# RAW RECORDS:
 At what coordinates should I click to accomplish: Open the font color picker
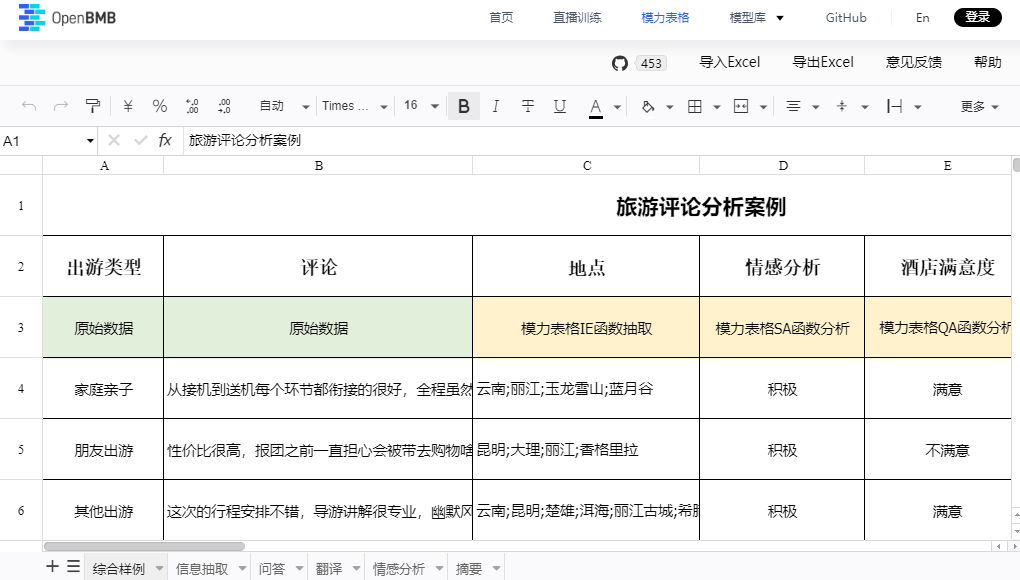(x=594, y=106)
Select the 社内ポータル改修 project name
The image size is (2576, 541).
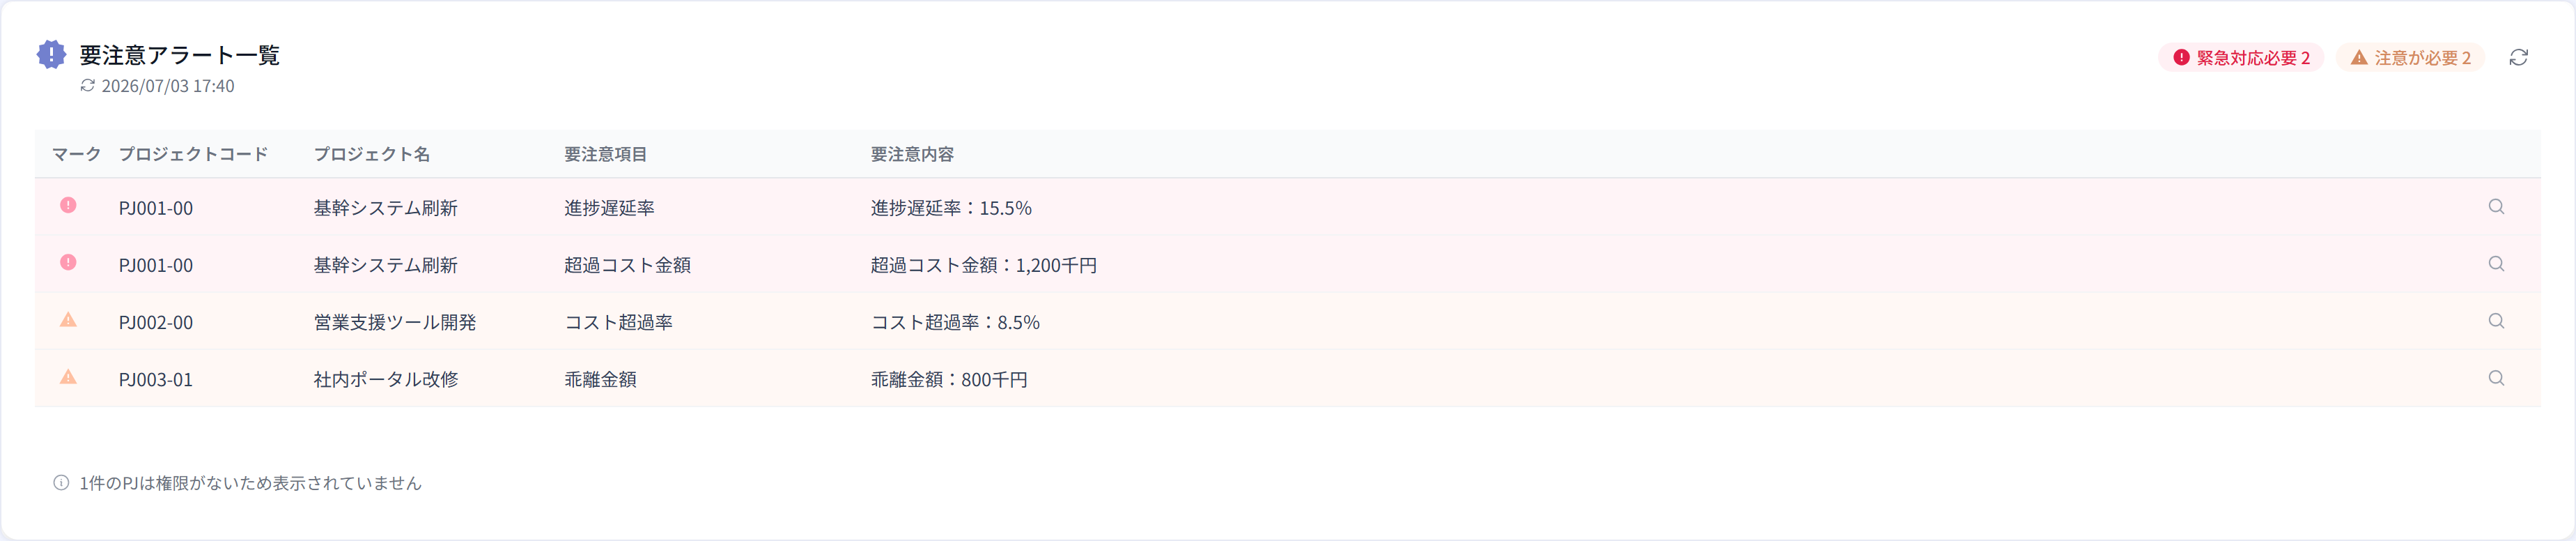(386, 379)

...

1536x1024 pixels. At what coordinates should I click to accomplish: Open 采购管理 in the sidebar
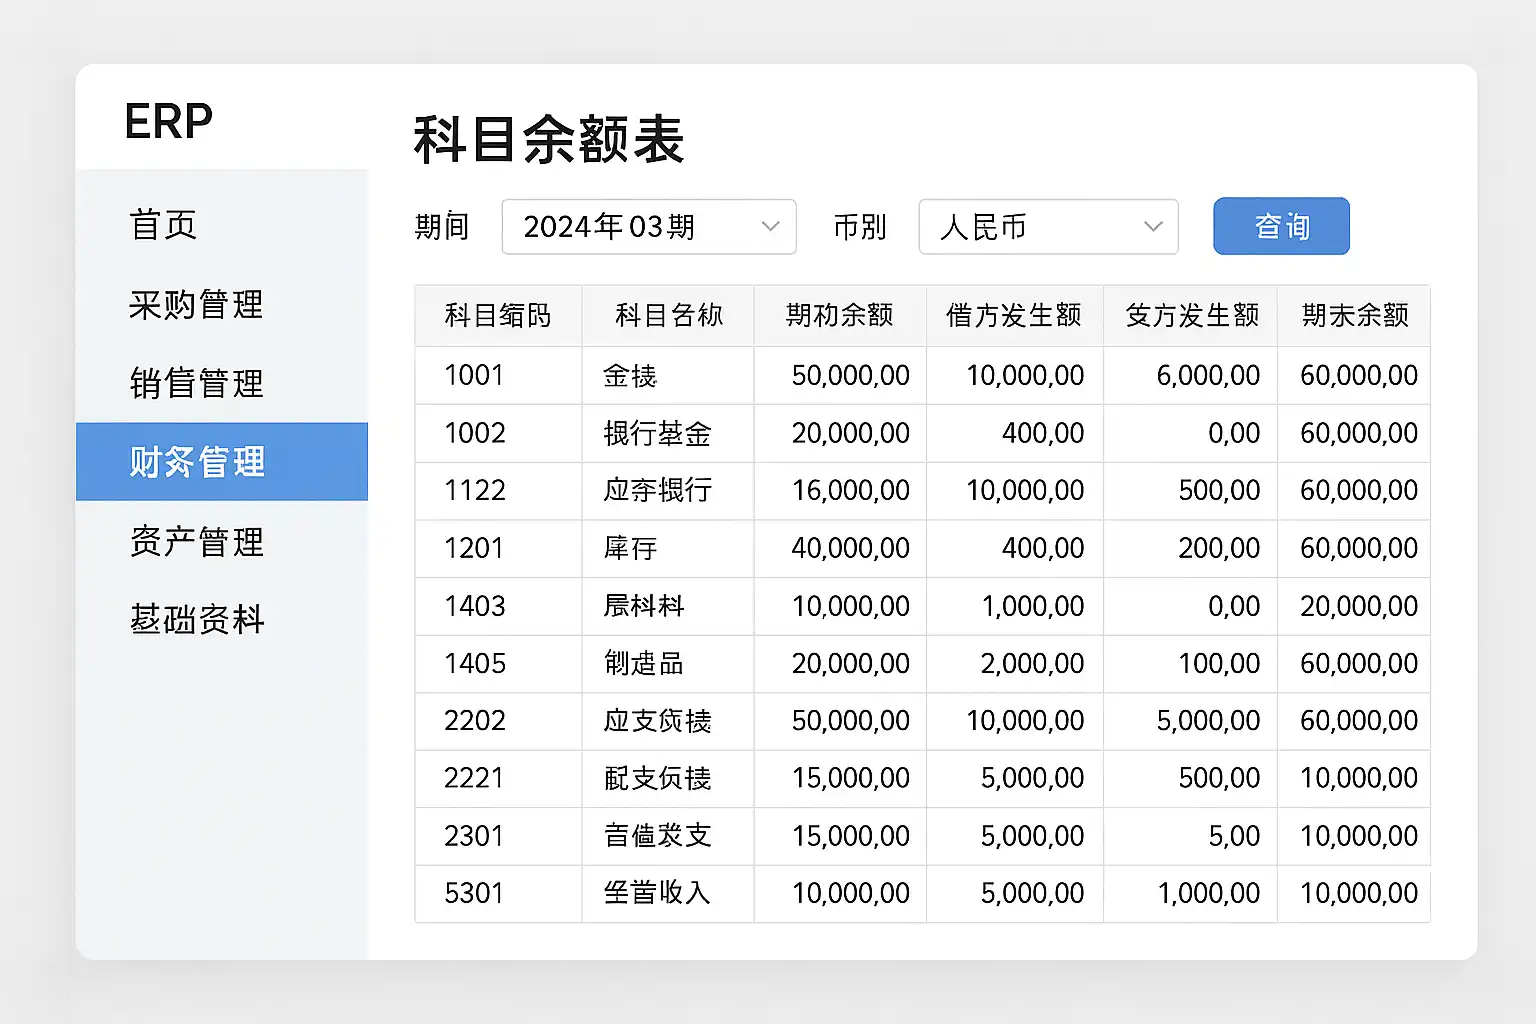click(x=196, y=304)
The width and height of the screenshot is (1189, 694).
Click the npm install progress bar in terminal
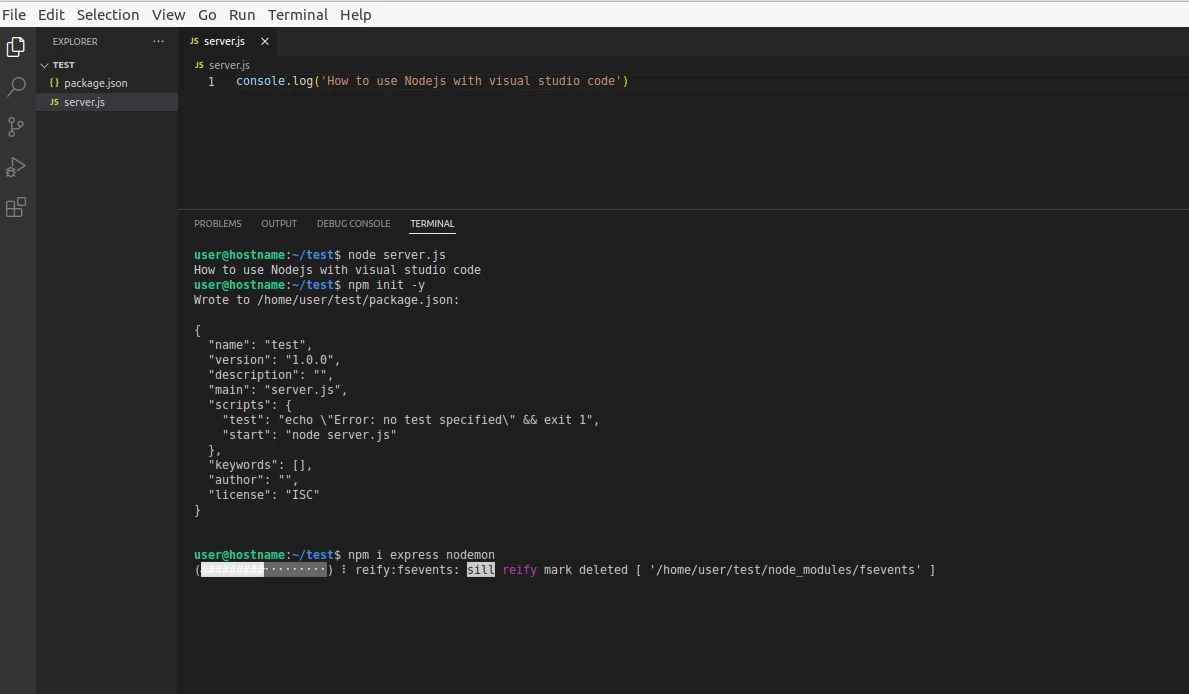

--

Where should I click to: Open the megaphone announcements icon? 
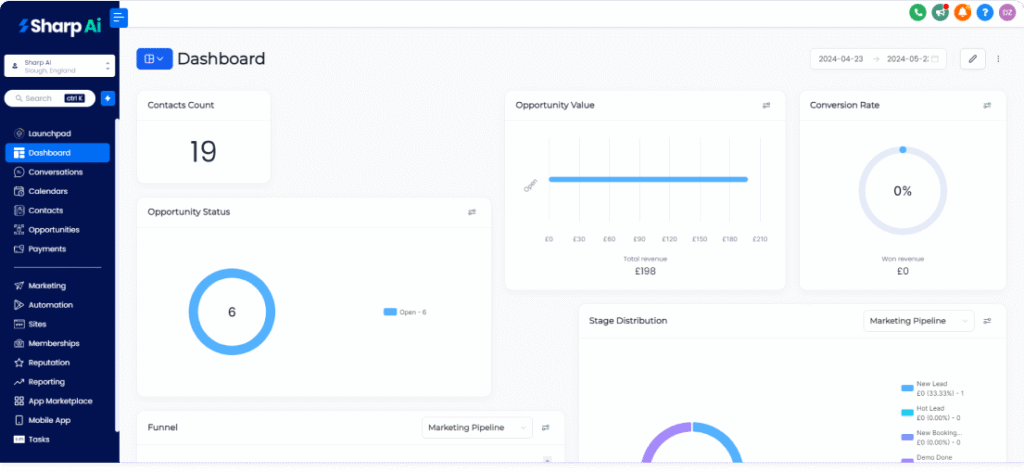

# SHORT TASK:
Pull out each line in the items above that contains the word "accomplish". Case matters.

# FINISHED ANSWER:
 At what coordinates should I click to accomplish: Open the font color picker
1536x1024 pixels. At what coordinates should I click to accomplish: Open 采购管理 in the sidebar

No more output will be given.